* WHAT IS BEING ASKED
Continue the Monocle single-cell RNA-Seq tutorial from the point where it stops.

-------- EXERCISE PASSAGE

It is often convenient to know how many express a particular gene, or how many genes are expressed by a given cell. Monocle provides a simple function to compute those statistics: 
<<detect_genes, eval=TRUE>>=
HSMM <- detectGenes(HSMM, min_expr = 0.1)
print(head(fData(HSMM)))
expressed_genes <- row.names(subset(fData(HSMM), num_cells_expressed >= 50))
@ %def 

The vector \Robject{expressed\_genes} now holds the identifiers for genes expressed in at least 50 cells of the data set. We will use this list later when we put the cells in order of biological progress. It is also sometimes convenient to exclude genes expressed in few if any cells from the \Rclass{CellDataSet} object so as not to waste CPU time analyzing them for differential expression.

\section{Quality control of single cell RNA-Seq experiments}

Before proceeding with an in-depth analysis of your experimental data with \Rpackage{monocle}, you should verify that your data passes several quality control checks. Your single cell RNA-Seq protocol may have given you the opportunity to image individual cells after capture but prior to lysis. This image data allows you to score your cells, confirming that none of your libraries were made from empty wells or wells with excess cell debris.  With some protocols and instruments, you may get more than one cell captured instead just a single cell. You should exclude libraries that you believe did not come from a single cell, if possible. Empty well or debris well libraries can be especially problematic for Monocle. It's also a good idea to check that each cell's RNA-seq library was sequenced to an acceptible degree.  While there is no widely accepted minimum level for what constitutes seequencing ``deeply enough'', use your judgement: a cell sequenced with only a few thousand reads is unlikely to yield meaningful measurements.   

\Rclass{CellDataSet} objects provide a convenient place to store per-cell scoring data: the \Robject{phenoData} slot.  Simply include scoring attributes as columns in the data frome you used to create your \Rclass{CellDataSet} container.  You can then easily filter out cells that don't pass quality control. You might also filter cells based on metrics from high throughput sequencing quality assessment packages such as FastQC. Such tools can often identify RNA-Seq libraries made from heavily degraded RNA, or where the library contains an abnormally large amount of ribosomal, mitochondrial, or other RNA type that you might not be interested in.

The HSMM dataset included with this package has scoring columns built in: 
<<show_pData, eval = TRUE>>=
print(head(pData(HSMM)))
@ %def

This dataset has already been filtered using the following commands: 

<<select_cells, eval = FALSE>>=
valid_cells <- row.names(subset(pData(HSMM), Cells.in.Well == 1 & Control == FALSE & Clump == FALSE & Debris == FALSE & Mapped.Fragments > 1000000))
HSMM <- HSMM[,valid_cells]
@ %def

Once you've excluded cells that do not pass your quality control filters, you should verify that the expression values stored in your \Rclass{CellDataSet} follow a distribution that is roughly lognormal:  
<<lognormal_plot, eval=TRUE, fig.width = 3, fig.height = 2, fig.align="center">>=
# Log-transform each value in the expression matrix.

----------------
-------- RECORDS SUPPLIED

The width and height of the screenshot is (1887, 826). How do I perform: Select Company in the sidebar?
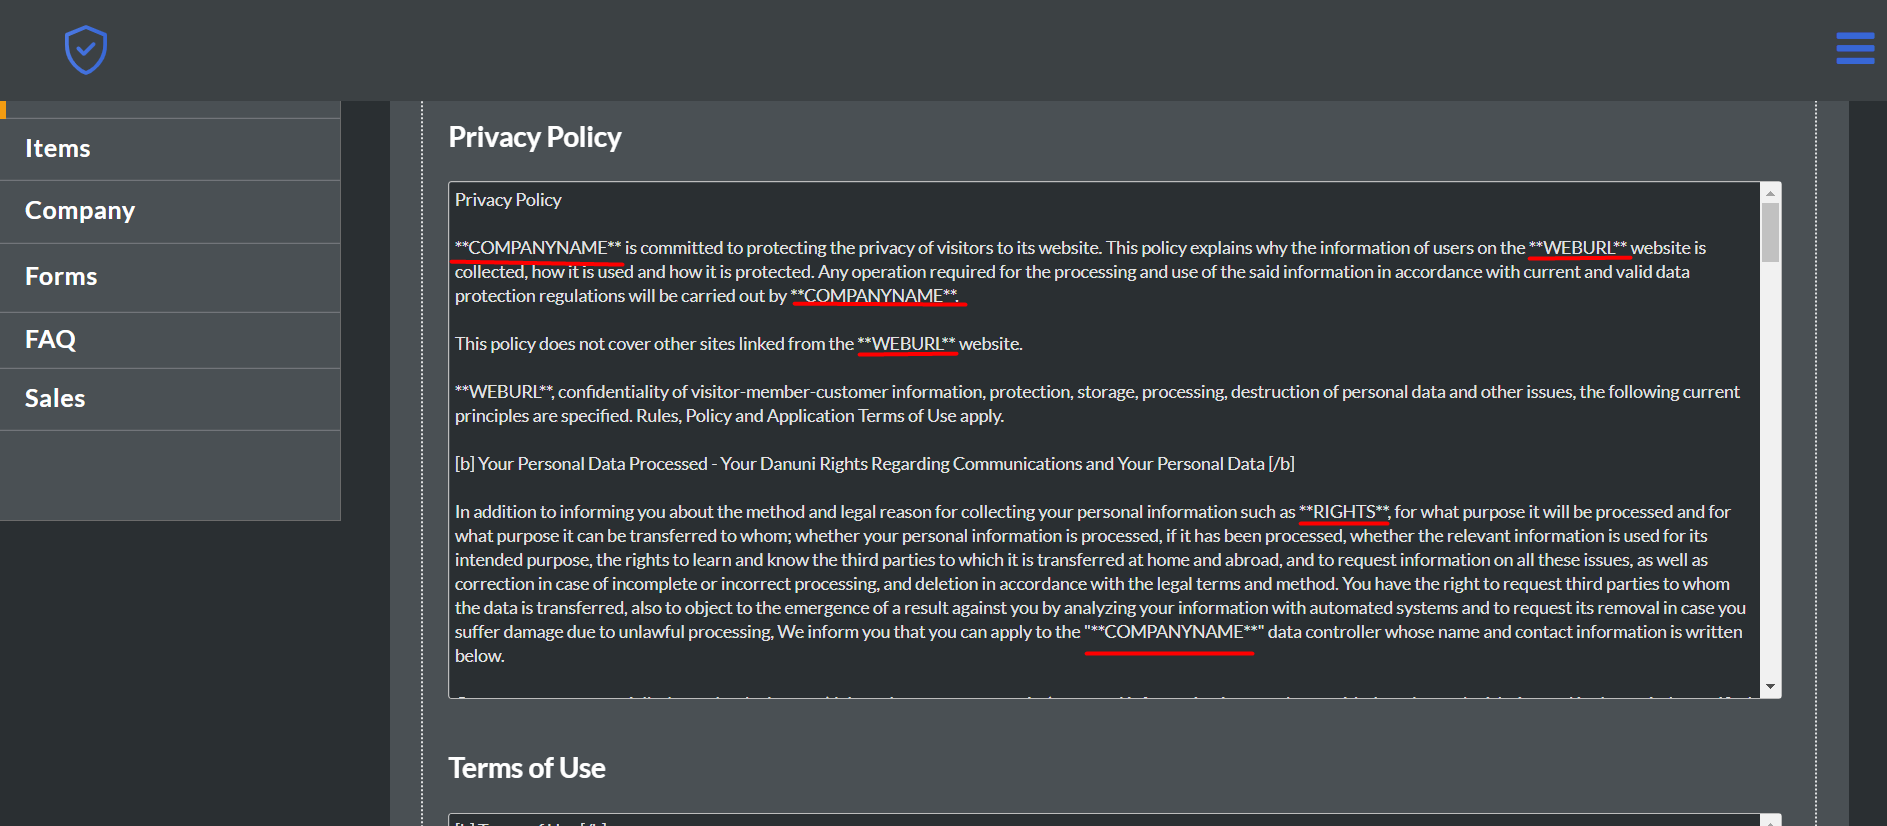pyautogui.click(x=170, y=212)
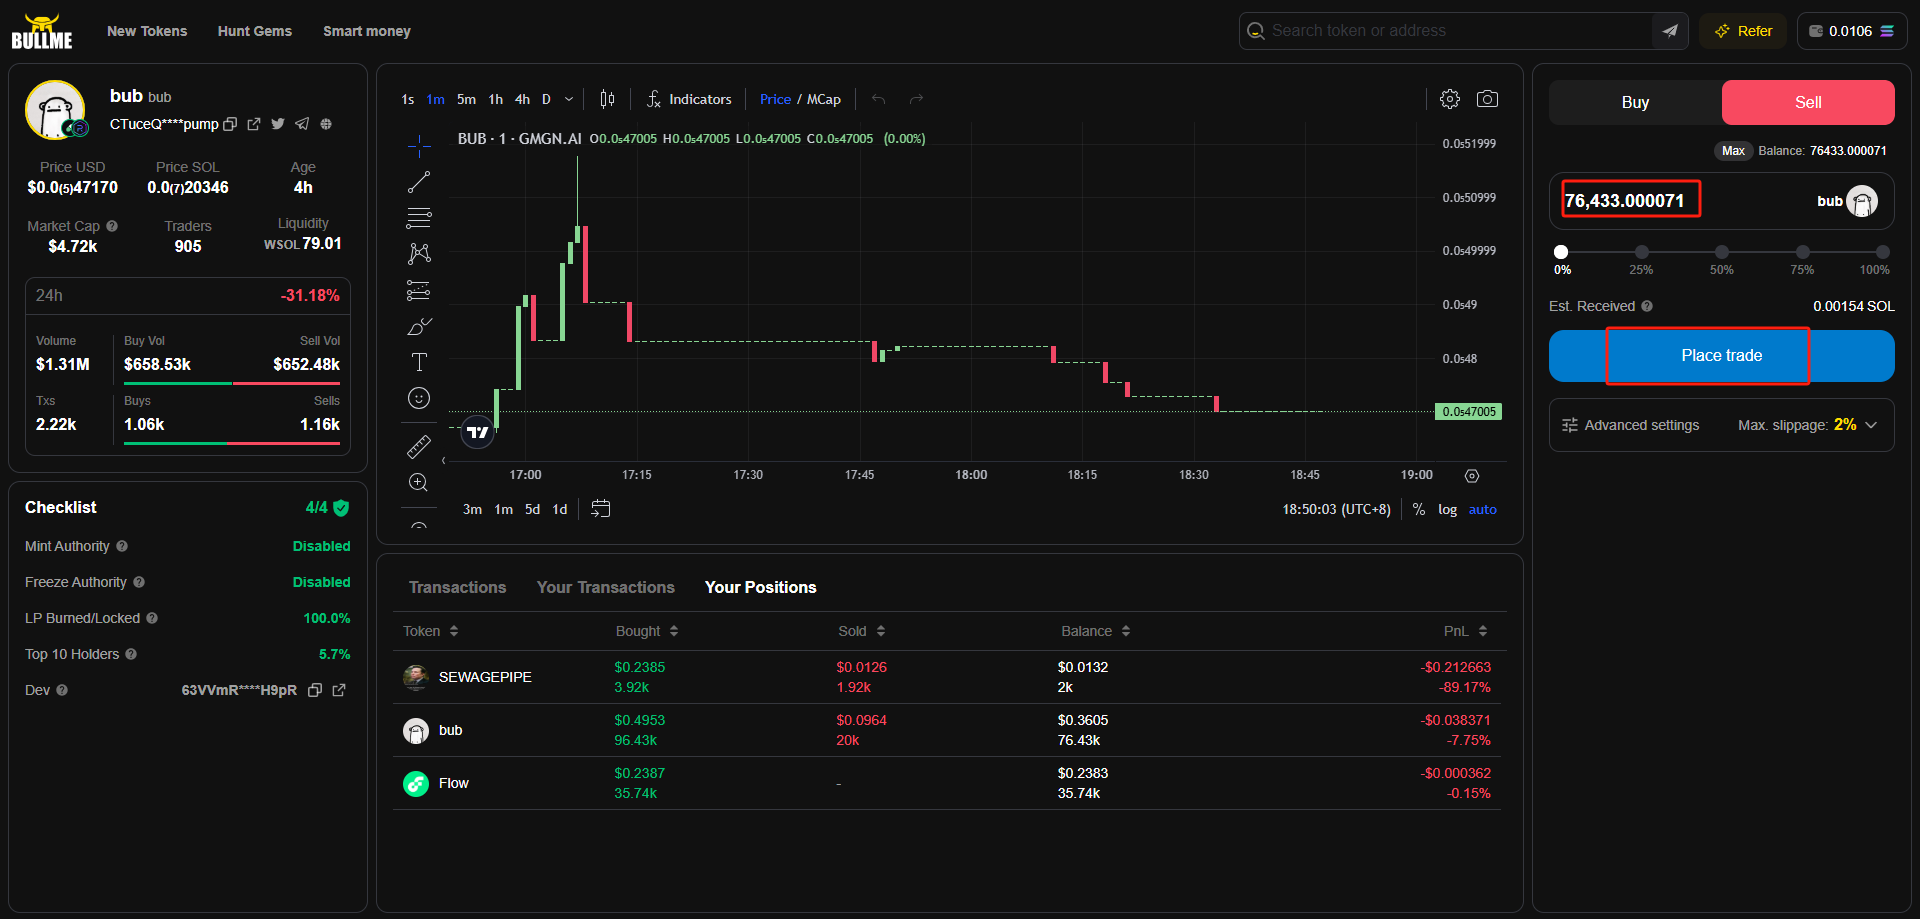Switch to the Your Transactions tab
Screen dimensions: 1920x919
coord(605,587)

----------------

* EXERCISE RESPONSE
L <- log(exprs(HSMM[expressed_genes,]))

# Standardize each gene, so that they are all on the same scale,
# Then melt the data with plyr so we can plot it easily"
melted_dens_df <- melt(t(scale(t(L))))

# Plot the distribution of the standardized gene expression values.
qplot(value, geom="density", data=melted_dens_df) +  stat_function(fun = dnorm, size=0.5, color='red') + 
xlab("Standardized log(FPKM)") +
ylab("Density")
@ %def

\section{Basic differential expression analysis}

Differential gene expression analysis is a common task in RNA-Seq experiments.  Monocle can help you find genes that are differentially expressed between groups of cells and assesses the statistical signficance of those changes. These comparisons require that you have a way to collect your cells into two or more groups.  These groups are defined by columns in the \Robject{phenoData} table of each \Robject{CellDataSet}.  Monocle will assess the signficance of each gene's expression level across the different groups of cells.

Performing differential expression analysis on all genes in the human genome can take a substantial amount of time. For a dataset as large as the myoblast data from \cite{TRAPNELL_CACCHIARELLI}, which contains several hundred cells, the analysis can take several hours on a single CPU. Let's select a small set of genes that we know are important in myogenesis to demonstrate Monocle's capabilities: 
<<select_genes, eval=TRUE>>=
marker_genes <- row.names(subset(fData(HSMM), 
                                 gene_short_name %in% c("MEF2C", "MEF2D", "MYF5", "ANPEP", "PDGFRA",
                                                        "MYOG", "TPM1", "TPM2", "MYH2", "MYH3", "NCAM1", "TNNT1", "TNNT2", "TNNC1",
                                                        "CDK1", "CDK2", "CCNB1", "CCNB2", "CCND1", "CCNA1", "ID1")))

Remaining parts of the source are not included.